Quaternary Climate Variation in Southern Africa

This is an advance summary of a forthcoming article in the Oxford Research Encyclopedia of Climate Science. Please check back later for the full article.

Quaternary paleoclimate reconstructions in tropical-subtropical southern Africa (taken here as approximately south of latitude 17 oS) require both knowledge of the key relevant elements of the atmospheric and climate systems over the subcontinent and a realistic assessment of the possibilities and limitations of the proxy data sources in the region. Orbital forcing and southern hemisphere ocean temperature changes are widely considered as primary drivers of temporal and spatial changes in the relative influence of different components of the circulation system (tropical Indian ocean monsoon, tropical Atlantic moisture, and temperate westerlies) that in turn drive precipitation distributions, amounts, and seasonality. Major debates in recent decades have focused on the timing and extent of aridity and humidity shifts, and the relative contribution of temperate and tropical sources of precipitation during the last approximately 100,000 years, notably at the Last Glacial Maximum (LGM) and during the Holocene climate optimum.

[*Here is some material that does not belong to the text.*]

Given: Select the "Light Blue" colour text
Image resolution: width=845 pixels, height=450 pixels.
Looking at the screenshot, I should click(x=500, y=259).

Many of the debates and uncertainties that have emerged are also a function of proxy data sources: where they are located, how they are interpreted, and their resolution. Extrapolation of data from marine core and high resolution terrestrial records to subregions where proxies are sparse, low resolution, or difficult to transform from environmental to climatic signals, may have oversimplified representation of the spatial variability of past climates in a region where variability is a norm today. Particular issues occur in, but are not confined to, the southern African interior, which to date has largely been devoid of reliable precipitation proxies, and where available proxies provide reconstructions of physical changes in landscape systems that can prove difficult to translate to high precision hydrological and rainfall records. Elsewhere, developments in interpreting palynological and isotope records have led to reanalysis of past simple interpretations of hydrological fluxes in the last 50,000 years. Now, a suite of new isotopic proxies derived from previously under-investigated areas or innovative biological and sedimentary sources, and a more realistic interpretation of existing records are generating a suite of testable hypotheses regarding Late Quaternary hydrodynamics. These include establishing the degree of cooling in mountainous regions and clarifying the northerly extent of temperate westerly moisture penetration during cold phases, as well as establishing the contribution of tropical Atlantic moisture to interior wetting and associated feedback mechanisms.